The report said methadone-related deaths jumped from 786 in 1999 to 3,849 in 2004. By contrast, during the same period, deaths related to cocaine increased 43 percent from 3,822 to 5,461.

 

The National Drug Intelligence Center, an arm of the Department of Justice, says it published the assessment because of its concern over the sharp increases stemming from the diversion and methadone abuse.  The center, which analyzes and dispenses strategic drug intelligence, noted methadone is safe and effective when prescribed and used correctly to treat opiate addiction, but is deadly when misused –"particularly in combination with other prescription drugs, alcohol, or illicit drugs."

 

The report said physicians dispensed the drug more frequently in the management of pain during the years studied.

 

"Methadone thefts from manufacturers, distributors and retailers have increased the amount of methadone available for abuse," the report said.

 

"Diversion from pain management facilities, hospitals, pharmacies, general practitioners, family and friends, and to a lesser extent narcotics treatment programs, increased availability, primarily at the retail level," the study said.

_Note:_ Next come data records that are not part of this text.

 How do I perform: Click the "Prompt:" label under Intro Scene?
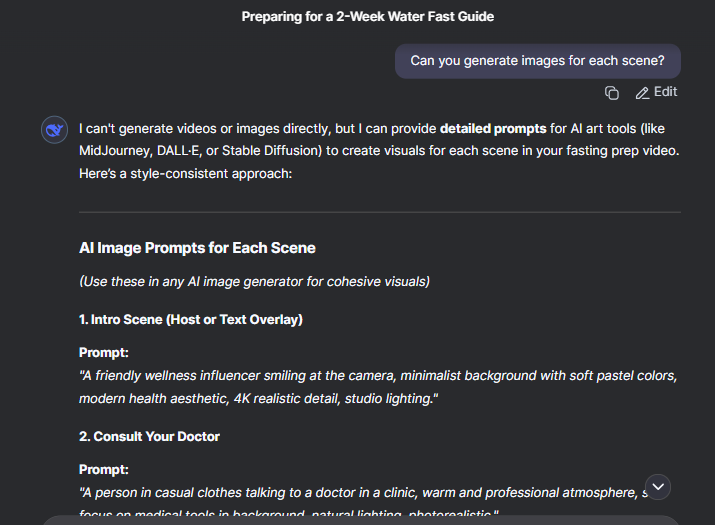[x=104, y=353]
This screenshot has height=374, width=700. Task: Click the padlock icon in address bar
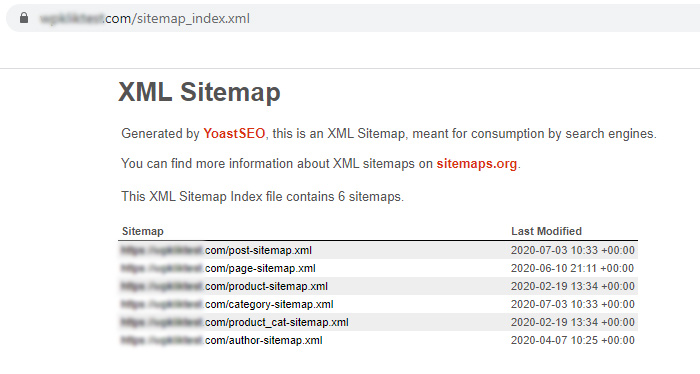click(24, 18)
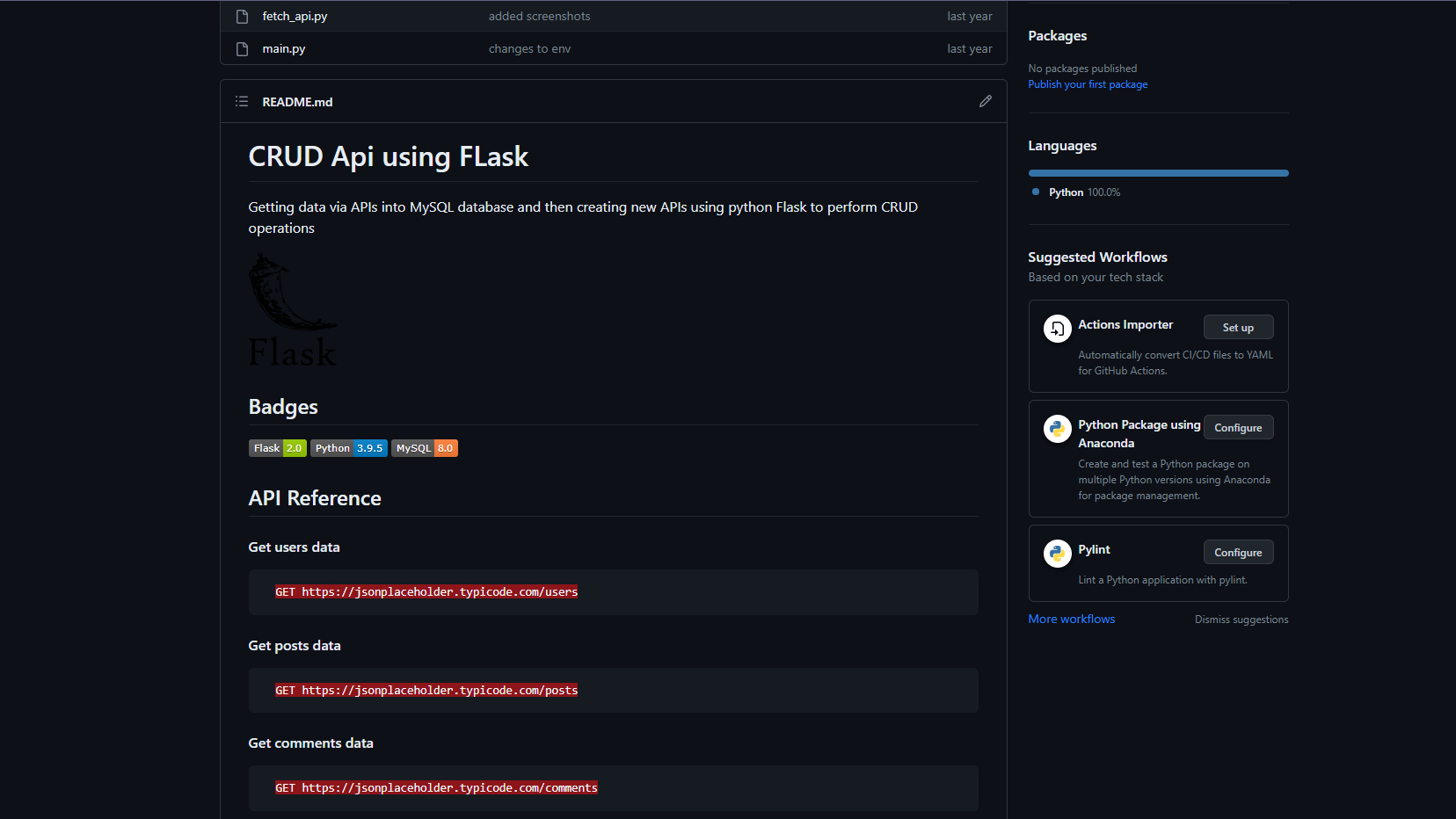Click the MySQL 8.0 badge
Screen dimensions: 1456x819
click(425, 448)
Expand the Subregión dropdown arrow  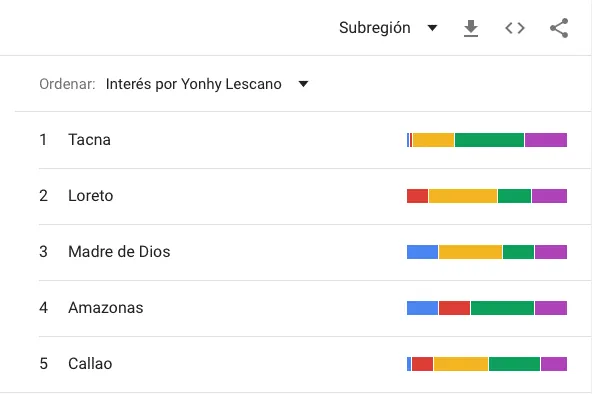click(x=432, y=28)
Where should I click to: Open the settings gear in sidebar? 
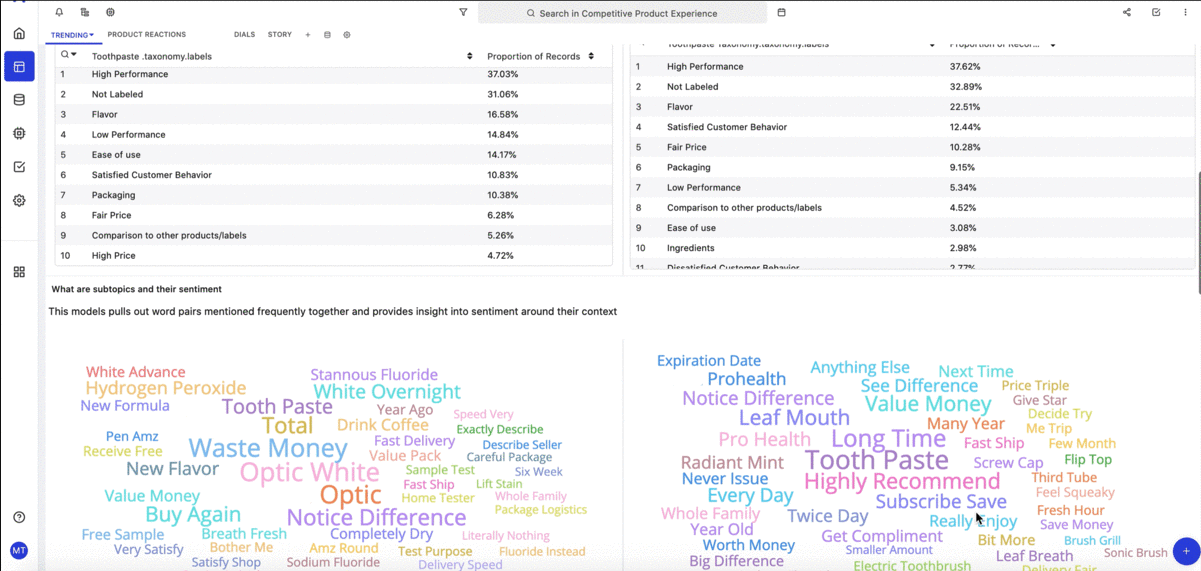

The study said Florida had by far the most methadone deaths during the past three years of the study — 2002 to 2004. Four hundred deaths occurred in Florida during 2004. North Carolina was second with 245 deaths, followed by California, New York, Washington, Texas, Virginia and Kentucky. Officials say the problem continues to get worse, with the Florida Department of Law Enforcement reporting as many as 716 methadone deaths in 2006.